→ Goal of the exercise
Rewrite the lines starting with the one that contains "Expand the star ratings breakdown" and going on through the one that contains "click(x=358, y=352)", putting "Window" wherever "Viewport" appears and leaving everything else as it is.

→ Input material
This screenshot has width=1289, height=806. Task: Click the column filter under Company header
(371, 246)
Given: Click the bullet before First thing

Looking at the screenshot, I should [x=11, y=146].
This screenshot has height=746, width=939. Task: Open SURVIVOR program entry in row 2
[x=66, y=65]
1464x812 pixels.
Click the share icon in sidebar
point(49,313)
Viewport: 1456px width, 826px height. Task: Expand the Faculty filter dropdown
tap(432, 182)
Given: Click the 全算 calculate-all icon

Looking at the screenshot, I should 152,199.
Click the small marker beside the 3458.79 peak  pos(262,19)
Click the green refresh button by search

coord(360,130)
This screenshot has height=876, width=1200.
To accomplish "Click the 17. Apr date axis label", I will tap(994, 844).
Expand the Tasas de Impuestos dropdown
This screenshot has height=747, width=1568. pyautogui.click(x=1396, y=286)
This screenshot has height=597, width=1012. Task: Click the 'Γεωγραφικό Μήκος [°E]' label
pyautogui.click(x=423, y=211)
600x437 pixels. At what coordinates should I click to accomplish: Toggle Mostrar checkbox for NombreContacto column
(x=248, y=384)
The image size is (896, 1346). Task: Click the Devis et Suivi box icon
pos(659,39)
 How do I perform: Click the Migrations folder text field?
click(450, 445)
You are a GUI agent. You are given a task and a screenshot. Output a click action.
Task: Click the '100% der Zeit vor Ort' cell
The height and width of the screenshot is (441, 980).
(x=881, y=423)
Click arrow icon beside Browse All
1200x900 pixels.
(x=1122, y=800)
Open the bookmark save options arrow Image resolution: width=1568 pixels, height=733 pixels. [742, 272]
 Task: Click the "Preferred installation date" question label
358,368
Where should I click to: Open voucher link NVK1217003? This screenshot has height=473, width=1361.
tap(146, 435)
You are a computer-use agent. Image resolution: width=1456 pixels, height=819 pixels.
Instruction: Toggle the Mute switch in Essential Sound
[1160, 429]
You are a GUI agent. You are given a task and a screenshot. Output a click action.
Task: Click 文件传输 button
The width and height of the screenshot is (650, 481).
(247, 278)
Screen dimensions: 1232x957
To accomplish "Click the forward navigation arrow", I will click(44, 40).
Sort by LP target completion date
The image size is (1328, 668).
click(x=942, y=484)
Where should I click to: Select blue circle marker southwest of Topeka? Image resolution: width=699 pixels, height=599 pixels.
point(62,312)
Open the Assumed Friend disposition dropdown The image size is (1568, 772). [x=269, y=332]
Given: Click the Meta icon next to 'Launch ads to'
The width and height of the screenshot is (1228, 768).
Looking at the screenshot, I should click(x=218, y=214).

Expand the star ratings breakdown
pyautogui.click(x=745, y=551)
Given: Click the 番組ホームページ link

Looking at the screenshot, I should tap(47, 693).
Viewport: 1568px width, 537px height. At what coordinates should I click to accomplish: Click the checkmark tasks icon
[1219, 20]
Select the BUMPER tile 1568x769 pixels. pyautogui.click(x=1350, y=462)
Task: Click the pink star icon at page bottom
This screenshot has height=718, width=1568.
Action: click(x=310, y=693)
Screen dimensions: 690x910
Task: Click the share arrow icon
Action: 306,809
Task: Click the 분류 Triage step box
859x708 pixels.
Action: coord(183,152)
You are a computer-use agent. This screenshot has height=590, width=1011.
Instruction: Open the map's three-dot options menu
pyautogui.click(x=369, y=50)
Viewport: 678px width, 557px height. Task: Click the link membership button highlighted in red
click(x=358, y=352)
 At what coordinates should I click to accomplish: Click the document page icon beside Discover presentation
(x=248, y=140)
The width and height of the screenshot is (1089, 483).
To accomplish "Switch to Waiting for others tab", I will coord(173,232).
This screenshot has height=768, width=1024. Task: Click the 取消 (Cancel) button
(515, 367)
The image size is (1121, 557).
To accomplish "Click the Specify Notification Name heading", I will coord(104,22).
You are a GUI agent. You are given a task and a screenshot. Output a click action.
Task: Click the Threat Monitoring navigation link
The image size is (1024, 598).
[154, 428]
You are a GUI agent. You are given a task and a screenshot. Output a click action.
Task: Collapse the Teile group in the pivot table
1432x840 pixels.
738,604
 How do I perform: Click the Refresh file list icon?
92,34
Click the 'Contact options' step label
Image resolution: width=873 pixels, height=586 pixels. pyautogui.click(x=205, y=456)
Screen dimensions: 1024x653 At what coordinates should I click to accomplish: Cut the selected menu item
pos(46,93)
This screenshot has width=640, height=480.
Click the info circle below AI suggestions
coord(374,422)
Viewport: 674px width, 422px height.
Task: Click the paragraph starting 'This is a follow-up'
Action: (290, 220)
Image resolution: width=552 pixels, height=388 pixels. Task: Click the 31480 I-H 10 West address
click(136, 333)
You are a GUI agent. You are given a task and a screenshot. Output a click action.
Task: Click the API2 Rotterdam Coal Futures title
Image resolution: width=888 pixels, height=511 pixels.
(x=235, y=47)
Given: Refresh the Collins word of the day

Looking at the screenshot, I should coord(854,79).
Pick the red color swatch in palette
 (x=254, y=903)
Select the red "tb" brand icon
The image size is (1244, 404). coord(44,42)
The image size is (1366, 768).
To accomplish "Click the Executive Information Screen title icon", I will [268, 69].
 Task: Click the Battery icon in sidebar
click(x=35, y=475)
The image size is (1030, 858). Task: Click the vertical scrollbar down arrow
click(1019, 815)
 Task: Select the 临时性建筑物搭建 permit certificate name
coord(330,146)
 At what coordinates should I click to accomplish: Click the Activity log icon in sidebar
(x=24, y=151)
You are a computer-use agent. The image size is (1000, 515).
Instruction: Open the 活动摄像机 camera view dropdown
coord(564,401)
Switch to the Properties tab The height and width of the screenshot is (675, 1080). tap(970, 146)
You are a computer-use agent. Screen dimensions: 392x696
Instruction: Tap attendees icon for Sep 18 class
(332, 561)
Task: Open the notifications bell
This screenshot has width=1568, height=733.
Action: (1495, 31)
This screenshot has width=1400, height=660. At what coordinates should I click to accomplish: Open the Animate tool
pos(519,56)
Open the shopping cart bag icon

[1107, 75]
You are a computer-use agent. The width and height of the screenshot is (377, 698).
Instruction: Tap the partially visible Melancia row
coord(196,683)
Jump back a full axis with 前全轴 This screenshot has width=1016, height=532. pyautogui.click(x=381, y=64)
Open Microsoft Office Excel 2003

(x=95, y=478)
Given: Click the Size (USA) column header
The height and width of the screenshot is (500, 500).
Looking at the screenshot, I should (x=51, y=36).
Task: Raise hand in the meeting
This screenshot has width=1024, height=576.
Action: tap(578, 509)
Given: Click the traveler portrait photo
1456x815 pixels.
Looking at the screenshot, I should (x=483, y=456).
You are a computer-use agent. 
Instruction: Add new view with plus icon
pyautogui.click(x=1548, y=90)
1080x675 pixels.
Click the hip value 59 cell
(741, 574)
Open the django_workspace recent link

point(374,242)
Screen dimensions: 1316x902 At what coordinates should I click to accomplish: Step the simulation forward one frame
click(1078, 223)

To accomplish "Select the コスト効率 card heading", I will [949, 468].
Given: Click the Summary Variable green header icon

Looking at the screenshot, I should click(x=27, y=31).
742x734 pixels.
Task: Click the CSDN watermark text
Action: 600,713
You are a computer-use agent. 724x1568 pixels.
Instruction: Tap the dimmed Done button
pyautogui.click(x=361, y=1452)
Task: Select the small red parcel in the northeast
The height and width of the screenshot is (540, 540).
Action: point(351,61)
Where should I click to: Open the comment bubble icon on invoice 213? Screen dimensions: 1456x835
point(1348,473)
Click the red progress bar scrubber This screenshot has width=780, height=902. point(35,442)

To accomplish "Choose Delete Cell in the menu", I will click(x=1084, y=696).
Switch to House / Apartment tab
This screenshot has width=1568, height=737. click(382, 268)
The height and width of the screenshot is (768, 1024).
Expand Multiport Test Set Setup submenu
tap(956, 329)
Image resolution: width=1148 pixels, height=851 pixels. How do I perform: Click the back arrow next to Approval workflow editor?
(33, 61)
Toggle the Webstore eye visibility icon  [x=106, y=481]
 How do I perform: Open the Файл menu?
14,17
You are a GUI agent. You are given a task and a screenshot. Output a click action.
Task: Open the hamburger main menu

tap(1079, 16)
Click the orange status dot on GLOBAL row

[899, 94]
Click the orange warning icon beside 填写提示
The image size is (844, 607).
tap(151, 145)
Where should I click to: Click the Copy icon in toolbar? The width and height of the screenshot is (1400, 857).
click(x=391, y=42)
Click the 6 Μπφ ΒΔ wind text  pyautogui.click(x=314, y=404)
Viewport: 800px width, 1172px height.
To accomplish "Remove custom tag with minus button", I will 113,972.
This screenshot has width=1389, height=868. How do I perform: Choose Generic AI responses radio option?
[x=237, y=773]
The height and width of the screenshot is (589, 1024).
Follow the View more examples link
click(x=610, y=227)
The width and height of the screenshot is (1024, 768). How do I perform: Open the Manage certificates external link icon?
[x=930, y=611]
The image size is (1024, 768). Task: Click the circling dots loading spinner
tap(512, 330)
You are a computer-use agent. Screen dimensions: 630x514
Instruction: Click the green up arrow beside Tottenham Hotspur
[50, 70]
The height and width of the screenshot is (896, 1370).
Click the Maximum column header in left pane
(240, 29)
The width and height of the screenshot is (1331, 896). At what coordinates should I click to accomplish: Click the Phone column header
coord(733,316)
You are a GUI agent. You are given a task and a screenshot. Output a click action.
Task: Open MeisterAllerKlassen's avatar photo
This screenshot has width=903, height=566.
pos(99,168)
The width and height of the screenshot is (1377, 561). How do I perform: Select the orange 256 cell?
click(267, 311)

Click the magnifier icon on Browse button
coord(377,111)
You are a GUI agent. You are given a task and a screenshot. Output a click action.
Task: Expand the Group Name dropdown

→ Result
Expand the star ratings breakdown
pyautogui.click(x=745, y=551)
Given: Click the 番組ホームページ link

Looking at the screenshot, I should tap(47, 693).
Window: 1568px width, 537px height. At what coordinates should I click to accomplish: Click the checkmark tasks icon
[1219, 20]
Select the BUMPER tile 1568x769 pixels. pyautogui.click(x=1350, y=462)
Task: Click the pink star icon at page bottom
This screenshot has height=718, width=1568.
Action: click(x=310, y=693)
Screen dimensions: 690x910
Task: Click the share arrow icon
Action: 306,809
Task: Click the 분류 Triage step box
859x708 pixels.
Action: coord(183,152)
You are a computer-use agent. This screenshot has height=590, width=1011.
Instruction: Open the map's three-dot options menu
pyautogui.click(x=369, y=50)
Window: 678px width, 557px height. Task: Click the link membership button highlighted in red
click(x=358, y=352)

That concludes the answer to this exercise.